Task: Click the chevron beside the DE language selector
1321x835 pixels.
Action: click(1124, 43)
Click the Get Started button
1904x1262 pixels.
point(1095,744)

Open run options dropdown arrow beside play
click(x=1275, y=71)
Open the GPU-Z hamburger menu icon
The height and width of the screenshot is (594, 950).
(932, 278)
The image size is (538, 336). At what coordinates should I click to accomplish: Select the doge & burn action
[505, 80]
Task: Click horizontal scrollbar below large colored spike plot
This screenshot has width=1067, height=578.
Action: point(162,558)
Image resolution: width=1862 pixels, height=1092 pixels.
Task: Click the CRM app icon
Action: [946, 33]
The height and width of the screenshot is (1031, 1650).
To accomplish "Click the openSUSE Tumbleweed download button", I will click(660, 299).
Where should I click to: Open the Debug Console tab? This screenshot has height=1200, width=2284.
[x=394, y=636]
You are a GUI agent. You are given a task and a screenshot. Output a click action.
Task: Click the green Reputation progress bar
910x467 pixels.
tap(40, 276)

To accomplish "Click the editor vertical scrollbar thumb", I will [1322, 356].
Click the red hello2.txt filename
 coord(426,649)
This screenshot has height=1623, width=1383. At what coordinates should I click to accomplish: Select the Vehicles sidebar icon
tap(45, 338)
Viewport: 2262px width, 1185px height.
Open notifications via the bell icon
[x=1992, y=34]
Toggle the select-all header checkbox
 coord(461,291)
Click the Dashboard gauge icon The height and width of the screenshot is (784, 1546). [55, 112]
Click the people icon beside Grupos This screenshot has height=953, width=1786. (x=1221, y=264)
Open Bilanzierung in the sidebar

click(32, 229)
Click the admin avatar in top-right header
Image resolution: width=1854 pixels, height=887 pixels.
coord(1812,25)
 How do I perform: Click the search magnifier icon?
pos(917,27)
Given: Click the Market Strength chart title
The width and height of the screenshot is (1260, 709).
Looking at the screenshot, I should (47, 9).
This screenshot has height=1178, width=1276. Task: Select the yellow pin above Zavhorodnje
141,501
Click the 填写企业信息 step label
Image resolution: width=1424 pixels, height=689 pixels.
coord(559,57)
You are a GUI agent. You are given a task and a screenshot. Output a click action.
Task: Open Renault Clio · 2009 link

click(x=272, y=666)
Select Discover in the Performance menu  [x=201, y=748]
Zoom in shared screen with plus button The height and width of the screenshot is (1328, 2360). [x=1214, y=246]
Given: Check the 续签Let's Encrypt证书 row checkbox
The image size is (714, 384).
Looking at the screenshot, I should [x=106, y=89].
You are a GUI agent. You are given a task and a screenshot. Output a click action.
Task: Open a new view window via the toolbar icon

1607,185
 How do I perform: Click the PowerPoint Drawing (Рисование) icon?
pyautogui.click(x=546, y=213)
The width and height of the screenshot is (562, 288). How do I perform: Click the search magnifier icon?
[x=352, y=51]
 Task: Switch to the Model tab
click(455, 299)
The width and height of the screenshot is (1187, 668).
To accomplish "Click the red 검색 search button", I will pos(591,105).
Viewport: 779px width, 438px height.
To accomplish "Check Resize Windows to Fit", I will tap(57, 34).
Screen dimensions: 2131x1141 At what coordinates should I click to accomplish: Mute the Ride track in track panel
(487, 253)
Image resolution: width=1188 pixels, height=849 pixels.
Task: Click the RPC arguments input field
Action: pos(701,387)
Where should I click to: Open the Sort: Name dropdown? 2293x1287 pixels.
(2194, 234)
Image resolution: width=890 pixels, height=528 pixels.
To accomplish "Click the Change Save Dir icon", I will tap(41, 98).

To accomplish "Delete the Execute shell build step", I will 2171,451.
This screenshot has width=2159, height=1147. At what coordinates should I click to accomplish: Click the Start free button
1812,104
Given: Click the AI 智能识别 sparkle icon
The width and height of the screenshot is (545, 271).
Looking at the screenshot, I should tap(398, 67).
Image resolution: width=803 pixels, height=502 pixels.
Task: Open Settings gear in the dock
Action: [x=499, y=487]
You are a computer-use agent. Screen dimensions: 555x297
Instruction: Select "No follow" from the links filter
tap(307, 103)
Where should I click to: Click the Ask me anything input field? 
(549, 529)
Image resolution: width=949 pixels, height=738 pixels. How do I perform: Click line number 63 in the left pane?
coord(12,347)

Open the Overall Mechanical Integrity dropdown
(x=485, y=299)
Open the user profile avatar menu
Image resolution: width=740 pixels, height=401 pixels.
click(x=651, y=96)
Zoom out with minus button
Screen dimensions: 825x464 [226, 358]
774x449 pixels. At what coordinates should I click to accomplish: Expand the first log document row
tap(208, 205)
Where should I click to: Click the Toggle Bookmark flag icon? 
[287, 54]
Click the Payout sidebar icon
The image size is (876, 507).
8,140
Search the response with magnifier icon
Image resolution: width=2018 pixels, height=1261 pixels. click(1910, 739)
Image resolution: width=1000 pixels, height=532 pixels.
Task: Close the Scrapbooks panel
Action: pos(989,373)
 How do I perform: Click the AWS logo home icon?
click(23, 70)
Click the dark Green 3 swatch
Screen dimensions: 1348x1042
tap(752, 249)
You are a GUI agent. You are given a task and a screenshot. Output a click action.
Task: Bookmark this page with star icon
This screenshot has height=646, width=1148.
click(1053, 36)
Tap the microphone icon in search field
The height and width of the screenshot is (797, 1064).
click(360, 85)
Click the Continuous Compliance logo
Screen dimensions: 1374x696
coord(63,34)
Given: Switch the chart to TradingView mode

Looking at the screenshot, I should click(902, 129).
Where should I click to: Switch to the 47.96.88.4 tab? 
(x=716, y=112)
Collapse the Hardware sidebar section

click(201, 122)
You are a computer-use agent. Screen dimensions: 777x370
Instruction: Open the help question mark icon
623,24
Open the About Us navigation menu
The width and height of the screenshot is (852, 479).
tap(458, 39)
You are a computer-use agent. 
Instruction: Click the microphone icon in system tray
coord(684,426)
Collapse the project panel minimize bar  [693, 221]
•••••
# WORK TASK
A verbatim transcription of all the entries above is required.

# EXERCISE RESPONSE
Task: Click the chevron beside the DE language selector
1321x835 pixels.
Action: click(1124, 43)
Click the Get Started button
1904x1262 pixels.
point(1095,744)

Open run options dropdown arrow beside play
click(x=1275, y=71)
Open the GPU-Z hamburger menu icon
The height and width of the screenshot is (594, 950).
(932, 278)
The image size is (538, 336). At what coordinates should I click to accomplish: Select the doge & burn action
[505, 80]
Task: Click horizontal scrollbar below large colored spike plot
This screenshot has width=1067, height=578.
Action: point(162,558)
Image resolution: width=1862 pixels, height=1092 pixels.
Task: Click the CRM app icon
Action: [946, 33]
The height and width of the screenshot is (1031, 1650).
To accomplish "Click the openSUSE Tumbleweed download button", I will click(660, 299).
Where should I click to: Open the Debug Console tab? This screenshot has height=1200, width=2284.
[x=394, y=636]
You are a GUI agent. You are given a task and a screenshot. Output a click action.
Task: Click the green Reputation progress bar
910x467 pixels.
tap(40, 276)

To accomplish "Click the editor vertical scrollbar thumb", I will [1322, 356].
Click the red hello2.txt filename
 coord(426,649)
This screenshot has height=1623, width=1383. At what coordinates should I click to accomplish: Select the Vehicles sidebar icon
tap(45, 338)
Viewport: 2262px width, 1185px height.
Open notifications via the bell icon
[x=1992, y=34]
Toggle the select-all header checkbox
 coord(461,291)
Click the Dashboard gauge icon The height and width of the screenshot is (784, 1546). [55, 112]
Click the people icon beside Grupos This screenshot has height=953, width=1786. (x=1221, y=264)
Open Bilanzierung in the sidebar

click(32, 229)
Click the admin avatar in top-right header
Image resolution: width=1854 pixels, height=887 pixels.
coord(1812,25)
 How do I perform: Click the search magnifier icon?
pos(917,27)
Given: Click the Market Strength chart title
The width and height of the screenshot is (1260, 709).
Looking at the screenshot, I should (47, 9).
This screenshot has height=1178, width=1276. Task: Select the yellow pin above Zavhorodnje
141,501
Click the 填写企业信息 step label
Image resolution: width=1424 pixels, height=689 pixels.
coord(559,57)
You are a GUI agent. You are given a task and a screenshot. Output a click action.
Task: Open Renault Clio · 2009 link

click(x=272, y=666)
Select Discover in the Performance menu  [x=201, y=748]
Zoom in shared screen with plus button The height and width of the screenshot is (1328, 2360). [x=1214, y=246]
Given: Check the 续签Let's Encrypt证书 row checkbox
The image size is (714, 384).
Looking at the screenshot, I should [x=106, y=89].
You are a GUI agent. You are given a task and a screenshot. Output a click action.
Task: Open a new view window via the toolbar icon

1607,185
 How do I perform: Click the PowerPoint Drawing (Рисование) icon?
pyautogui.click(x=546, y=213)
The width and height of the screenshot is (562, 288). How do I perform: Click the search magnifier icon?
[x=352, y=51]
 Task: Switch to the Model tab
click(455, 299)
The width and height of the screenshot is (1187, 668).
To accomplish "Click the red 검색 search button", I will pos(591,105).
Viewport: 779px width, 438px height.
To accomplish "Check Resize Windows to Fit", I will tap(57, 34).
Screen dimensions: 2131x1141 At what coordinates should I click to accomplish: Mute the Ride track in track panel
(487, 253)
Image resolution: width=1188 pixels, height=849 pixels.
Task: Click the RPC arguments input field
Action: pos(701,387)
Where should I click to: Open the Sort: Name dropdown? 2293x1287 pixels.
(2194, 234)
Image resolution: width=890 pixels, height=528 pixels.
To accomplish "Click the Change Save Dir icon", I will tap(41, 98).

To accomplish "Delete the Execute shell build step", I will 2171,451.
This screenshot has width=2159, height=1147. At what coordinates should I click to accomplish: Click the Start free button
1812,104
Given: Click the AI 智能识别 sparkle icon
The width and height of the screenshot is (545, 271).
Looking at the screenshot, I should tap(398, 67).
Image resolution: width=803 pixels, height=502 pixels.
Task: Open Settings gear in the dock
Action: [x=499, y=487]
You are a computer-use agent. Screen dimensions: 555x297
Instruction: Select "No follow" from the links filter
tap(307, 103)
Where should I click to: Click the Ask me anything input field? 
(549, 529)
Image resolution: width=949 pixels, height=738 pixels. How do I perform: Click line number 63 in the left pane?
coord(12,347)

Open the Overall Mechanical Integrity dropdown
(x=485, y=299)
Open the user profile avatar menu
Image resolution: width=740 pixels, height=401 pixels.
click(x=651, y=96)
Zoom out with minus button
Screen dimensions: 825x464 [226, 358]
774x449 pixels. At what coordinates should I click to accomplish: Expand the first log document row
tap(208, 205)
Where should I click to: Click the Toggle Bookmark flag icon? 
[287, 54]
Click the Payout sidebar icon
The image size is (876, 507).
8,140
Search the response with magnifier icon
Image resolution: width=2018 pixels, height=1261 pixels. click(1910, 739)
Image resolution: width=1000 pixels, height=532 pixels.
Task: Close the Scrapbooks panel
Action: pos(989,373)
 How do I perform: Click the AWS logo home icon?
click(23, 70)
Click the dark Green 3 swatch
Screen dimensions: 1348x1042
tap(752, 249)
You are a GUI agent. You are given a task and a screenshot. Output a click action.
Task: Bookmark this page with star icon
This screenshot has height=646, width=1148.
click(1053, 36)
Tap the microphone icon in search field
The height and width of the screenshot is (797, 1064).
click(360, 85)
Click the Continuous Compliance logo
Screen dimensions: 1374x696
coord(63,34)
Given: Switch the chart to TradingView mode

Looking at the screenshot, I should click(902, 129).
Where should I click to: Switch to the 47.96.88.4 tab? 
(x=716, y=112)
Collapse the Hardware sidebar section

click(201, 122)
You are a computer-use agent. Screen dimensions: 777x370
Instruction: Open the help question mark icon
623,24
Open the About Us navigation menu
The width and height of the screenshot is (852, 479).
tap(458, 39)
You are a computer-use agent. 
Instruction: Click the microphone icon in system tray
coord(684,426)
Collapse the project panel minimize bar  [693, 221]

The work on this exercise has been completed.